Juste la fin du monde à Villefranche

  • La deuxième édition « Cinéma-Psychanalyse en partenariat avec le Cinéma les 400 coups, à Villefranche » a, cette année encore, attiré beaucoup de monde – 130 entrées – La projection du  film « Juste la fin du monde » de Xavier Dolan (2016) a donné lieu à un débat animé. Comme en novembre 2015, nous avons préparé cette aventure avec nos collègues Gaëlle Bertrand, Ségolaine  Duperrier et Jean-Luc Gérenton qui connaissent bien les institutions locales, grâce à quoi nous pouvons toucher un large public du champ médico-social et psychologique. Christine Guillet Cuénot a accepté notre invitation à soutenir avec nous le débat. Le Directeur des « 400 coups », Rodolphe Donati nous a mis en lien avec la radio locale, c’est ainsi que la journaliste Sylvie Rosier a proposé sur les ondes de « Radio Calade » une interview qui nous a permis  d’expliquer notre projet de faire entendre la psychanalyse d’orientation lacanienne.

    « Juste la fin du monde » est un film déconcertant, voire éprouvant qui a suscité de vifs échanges et beaucoup de questions. Trois fils directeurs nous ont orientés : La famille, comme toute institution, a pour fonction de réguler la jouissance. La jouissance comme ratage de la circulation de la parole. Le langage comme vecteur d’autre chose que la supposée communication.
    Ont été soulignés la solitude radicale de chaque protagoniste pris chacun dans sa propre jouissance, l’impossible circulation d’une parole qui pourrait faire lien. Seule Catherine, la belle-sœur (Marion Cotillard), échappe un peu à cette configuration. Elle essaie d’apaiser, de faire lien, d‘introduire la dimension symbolique de la famille, mais sa parole difficile, bafouillante, reste peu audible. Comme le souligne Xavier Dolan dans une interview, il y a une proximité entre la place de ce personnage et la place du spectateur -  le spectateur médusé, égaré par les débordements des protagonistes. 

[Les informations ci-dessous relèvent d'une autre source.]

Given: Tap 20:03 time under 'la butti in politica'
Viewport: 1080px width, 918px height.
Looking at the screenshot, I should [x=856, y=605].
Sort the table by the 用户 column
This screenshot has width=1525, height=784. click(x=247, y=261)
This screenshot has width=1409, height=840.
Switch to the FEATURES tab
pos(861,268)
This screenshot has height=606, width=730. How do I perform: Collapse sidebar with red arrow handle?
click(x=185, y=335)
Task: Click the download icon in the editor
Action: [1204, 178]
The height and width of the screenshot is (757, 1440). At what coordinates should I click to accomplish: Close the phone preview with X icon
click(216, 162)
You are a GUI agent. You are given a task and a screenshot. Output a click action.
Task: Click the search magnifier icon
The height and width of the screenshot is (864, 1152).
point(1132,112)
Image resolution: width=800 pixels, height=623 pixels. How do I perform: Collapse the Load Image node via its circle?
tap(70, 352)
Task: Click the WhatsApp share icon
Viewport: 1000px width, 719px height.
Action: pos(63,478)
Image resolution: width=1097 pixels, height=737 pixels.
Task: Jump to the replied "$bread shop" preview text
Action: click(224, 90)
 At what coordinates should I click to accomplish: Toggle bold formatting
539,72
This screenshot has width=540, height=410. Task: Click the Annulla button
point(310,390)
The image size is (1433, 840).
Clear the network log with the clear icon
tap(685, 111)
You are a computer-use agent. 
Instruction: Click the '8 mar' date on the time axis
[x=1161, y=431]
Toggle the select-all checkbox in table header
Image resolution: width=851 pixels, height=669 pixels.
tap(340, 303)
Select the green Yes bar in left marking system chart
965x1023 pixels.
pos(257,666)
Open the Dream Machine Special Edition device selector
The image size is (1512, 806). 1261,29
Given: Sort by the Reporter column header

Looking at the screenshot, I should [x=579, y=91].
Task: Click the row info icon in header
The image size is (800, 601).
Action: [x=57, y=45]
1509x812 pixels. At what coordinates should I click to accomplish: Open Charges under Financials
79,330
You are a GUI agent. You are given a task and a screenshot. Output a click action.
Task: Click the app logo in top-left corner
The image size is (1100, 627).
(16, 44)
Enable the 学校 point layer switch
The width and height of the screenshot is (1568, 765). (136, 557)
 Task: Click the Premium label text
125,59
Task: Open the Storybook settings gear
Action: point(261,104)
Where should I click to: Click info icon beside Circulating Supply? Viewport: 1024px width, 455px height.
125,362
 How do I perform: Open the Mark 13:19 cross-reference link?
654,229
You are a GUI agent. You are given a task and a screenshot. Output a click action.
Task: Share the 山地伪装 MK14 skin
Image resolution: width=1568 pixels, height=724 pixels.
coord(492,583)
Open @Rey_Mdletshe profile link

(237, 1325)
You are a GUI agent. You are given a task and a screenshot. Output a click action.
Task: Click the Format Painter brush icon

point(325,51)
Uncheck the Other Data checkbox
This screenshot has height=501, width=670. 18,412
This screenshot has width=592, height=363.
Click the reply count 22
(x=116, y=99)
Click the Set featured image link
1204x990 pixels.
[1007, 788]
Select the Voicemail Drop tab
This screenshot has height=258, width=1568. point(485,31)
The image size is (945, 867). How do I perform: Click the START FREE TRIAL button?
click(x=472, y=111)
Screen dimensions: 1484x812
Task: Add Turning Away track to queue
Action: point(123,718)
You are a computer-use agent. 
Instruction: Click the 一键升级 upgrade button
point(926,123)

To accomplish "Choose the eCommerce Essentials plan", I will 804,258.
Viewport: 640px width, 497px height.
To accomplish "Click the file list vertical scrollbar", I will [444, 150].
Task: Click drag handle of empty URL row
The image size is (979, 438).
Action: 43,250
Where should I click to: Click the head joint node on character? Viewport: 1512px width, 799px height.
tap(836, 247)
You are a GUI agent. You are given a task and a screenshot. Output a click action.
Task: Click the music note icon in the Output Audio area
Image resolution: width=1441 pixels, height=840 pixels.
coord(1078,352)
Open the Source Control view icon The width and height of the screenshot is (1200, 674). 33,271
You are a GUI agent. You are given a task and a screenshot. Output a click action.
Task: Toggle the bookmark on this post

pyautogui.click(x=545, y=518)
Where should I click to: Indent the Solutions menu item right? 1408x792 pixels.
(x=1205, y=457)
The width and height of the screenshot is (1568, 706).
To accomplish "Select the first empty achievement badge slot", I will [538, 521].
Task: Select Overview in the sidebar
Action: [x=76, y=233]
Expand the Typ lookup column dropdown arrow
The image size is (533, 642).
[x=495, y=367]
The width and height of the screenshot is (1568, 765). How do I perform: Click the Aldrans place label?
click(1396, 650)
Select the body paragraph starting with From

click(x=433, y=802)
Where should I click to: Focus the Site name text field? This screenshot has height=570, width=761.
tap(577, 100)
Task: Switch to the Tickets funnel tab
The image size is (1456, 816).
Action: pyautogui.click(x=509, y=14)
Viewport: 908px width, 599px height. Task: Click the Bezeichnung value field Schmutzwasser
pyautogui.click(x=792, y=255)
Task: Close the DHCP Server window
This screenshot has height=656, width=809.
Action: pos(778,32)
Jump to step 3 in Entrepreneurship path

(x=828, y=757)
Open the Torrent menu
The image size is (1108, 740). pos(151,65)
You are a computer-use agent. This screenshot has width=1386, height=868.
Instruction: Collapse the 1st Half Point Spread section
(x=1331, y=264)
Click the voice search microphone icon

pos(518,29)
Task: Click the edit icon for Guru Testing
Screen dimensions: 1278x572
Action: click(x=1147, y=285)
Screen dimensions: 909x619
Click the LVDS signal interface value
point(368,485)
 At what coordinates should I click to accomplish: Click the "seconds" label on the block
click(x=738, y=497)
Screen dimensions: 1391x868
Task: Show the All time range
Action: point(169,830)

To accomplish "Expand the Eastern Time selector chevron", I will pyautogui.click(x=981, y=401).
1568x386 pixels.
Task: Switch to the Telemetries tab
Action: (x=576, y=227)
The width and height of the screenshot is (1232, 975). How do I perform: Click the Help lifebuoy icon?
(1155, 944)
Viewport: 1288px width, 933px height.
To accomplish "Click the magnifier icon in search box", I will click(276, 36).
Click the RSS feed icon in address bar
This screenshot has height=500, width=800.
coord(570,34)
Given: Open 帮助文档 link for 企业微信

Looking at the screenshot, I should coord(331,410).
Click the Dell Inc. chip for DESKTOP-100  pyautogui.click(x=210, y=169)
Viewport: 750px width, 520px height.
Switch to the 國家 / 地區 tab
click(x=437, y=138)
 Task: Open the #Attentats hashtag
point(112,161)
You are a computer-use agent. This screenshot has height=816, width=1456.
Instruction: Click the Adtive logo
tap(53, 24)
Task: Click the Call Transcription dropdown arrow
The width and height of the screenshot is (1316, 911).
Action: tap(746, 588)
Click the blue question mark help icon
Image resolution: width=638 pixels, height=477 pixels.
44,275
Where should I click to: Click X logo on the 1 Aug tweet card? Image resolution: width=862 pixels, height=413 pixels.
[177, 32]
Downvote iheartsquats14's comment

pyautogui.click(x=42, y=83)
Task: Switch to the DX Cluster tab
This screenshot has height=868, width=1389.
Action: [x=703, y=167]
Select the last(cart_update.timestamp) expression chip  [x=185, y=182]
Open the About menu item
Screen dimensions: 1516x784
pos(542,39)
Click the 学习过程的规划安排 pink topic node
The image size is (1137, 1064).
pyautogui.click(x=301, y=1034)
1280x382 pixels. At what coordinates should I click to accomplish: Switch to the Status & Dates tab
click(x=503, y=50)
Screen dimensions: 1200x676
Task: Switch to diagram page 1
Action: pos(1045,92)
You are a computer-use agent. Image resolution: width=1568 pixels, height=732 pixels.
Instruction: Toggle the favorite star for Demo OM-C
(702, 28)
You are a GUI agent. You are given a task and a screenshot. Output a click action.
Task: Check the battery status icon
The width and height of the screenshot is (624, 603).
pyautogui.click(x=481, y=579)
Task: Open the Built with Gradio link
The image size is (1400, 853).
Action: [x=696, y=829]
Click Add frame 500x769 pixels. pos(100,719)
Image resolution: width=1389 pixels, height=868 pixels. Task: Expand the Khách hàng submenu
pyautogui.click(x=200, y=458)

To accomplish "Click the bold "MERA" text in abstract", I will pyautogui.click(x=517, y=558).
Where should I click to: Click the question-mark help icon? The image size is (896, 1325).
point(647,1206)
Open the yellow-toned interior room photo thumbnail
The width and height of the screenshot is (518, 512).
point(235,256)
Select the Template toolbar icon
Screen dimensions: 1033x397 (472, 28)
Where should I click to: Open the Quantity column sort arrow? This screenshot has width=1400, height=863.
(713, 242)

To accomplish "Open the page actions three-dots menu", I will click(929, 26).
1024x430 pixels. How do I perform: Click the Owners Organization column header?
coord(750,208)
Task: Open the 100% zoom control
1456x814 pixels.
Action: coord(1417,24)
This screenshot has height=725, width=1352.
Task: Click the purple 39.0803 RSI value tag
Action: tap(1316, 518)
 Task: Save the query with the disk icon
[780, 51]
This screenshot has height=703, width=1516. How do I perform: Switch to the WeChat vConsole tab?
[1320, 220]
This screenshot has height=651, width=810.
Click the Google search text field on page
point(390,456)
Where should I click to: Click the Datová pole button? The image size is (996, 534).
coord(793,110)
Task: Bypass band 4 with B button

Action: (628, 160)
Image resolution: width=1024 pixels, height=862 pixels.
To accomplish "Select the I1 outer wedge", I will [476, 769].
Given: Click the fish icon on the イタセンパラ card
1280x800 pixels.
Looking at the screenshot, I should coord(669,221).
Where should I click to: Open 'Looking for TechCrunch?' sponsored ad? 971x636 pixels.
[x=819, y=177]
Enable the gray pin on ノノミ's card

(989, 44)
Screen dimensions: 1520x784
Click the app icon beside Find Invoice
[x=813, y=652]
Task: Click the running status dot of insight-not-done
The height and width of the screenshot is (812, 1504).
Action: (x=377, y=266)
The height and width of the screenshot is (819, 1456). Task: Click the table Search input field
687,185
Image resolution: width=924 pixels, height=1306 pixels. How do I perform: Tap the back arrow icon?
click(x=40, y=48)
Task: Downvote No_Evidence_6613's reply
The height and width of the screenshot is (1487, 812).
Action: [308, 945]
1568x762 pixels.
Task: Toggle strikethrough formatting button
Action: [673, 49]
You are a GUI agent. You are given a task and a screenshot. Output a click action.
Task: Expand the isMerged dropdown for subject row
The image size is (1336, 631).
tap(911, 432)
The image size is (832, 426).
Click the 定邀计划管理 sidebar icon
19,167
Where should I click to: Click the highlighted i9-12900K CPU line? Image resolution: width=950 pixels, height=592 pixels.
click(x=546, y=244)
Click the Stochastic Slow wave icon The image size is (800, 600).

  • FIlm Juste la fin du monde
    FIlm Juste la fin du monde
  • La difficulté à dire s’accompagne logiquement de passages à l’acte : insultes, cris, violence mettent à mal la famille et le spectateur. Sans possibilité de faire sens commun autour d’un roman familial, les personnages se retrouvent tour à tour dans des duels violents – L’imaginaire est aux commandes !
    Ce que montre le film, c’est que cette « guerre totale », loin d’éloigner les personnages les uns des autres, au contraire les attache, les englue dans une même jouissance : ainsi Suzanne (Léa Seydoux) parle de son plaisir de faire les courses avec sa mère (Nathalie Baye), elle évoque ces moments privilégiés et, en parallèle, le flash-back montre les deux femmes alors qu’elles déchargent les courses du coffre de la voiture : elles sont hors d’elles, défaites, trempées ( il pleut)  et s’invectivent avec violence. Antoine, le frère aîné (Vincent Cassel) vocifère, tant il s’identifie à l’objet-déchet, abandonné… La mère, depuis sa position d’être depuis toujours le phallus incarné, dicte à Louis (Gaspard Ulliel), mot à mot, ce qu’il devra dire à chacun… Du père, disparu, il ne reste qu’un prénom, Louis, et une image, les pique-niques du dimanche, avant la naissance de Suzanne. Car à partir de là, la famille semble ne plus avoir existé…
    Or Louis est venu leur annoncer sa mort prochaine, après douze ans d’absence. Louis s’en est sorti, il s’est arraché à ce maelstrom : pourquoi revient-il ? Que veut-il, qu’attend-il ? Annoncer qu’il va partir pour toujours alors qu’il est déjà parti, qu’il les a abandonnés à leur égarement, apparaît soudain d’une violence inouïe et, de fait, le met en position de se faire l’objet de leurs ressentiments, de leur haine. Antoine est en prise directe avec le non-sens de la position de son frère et ce non-sens le rend fou.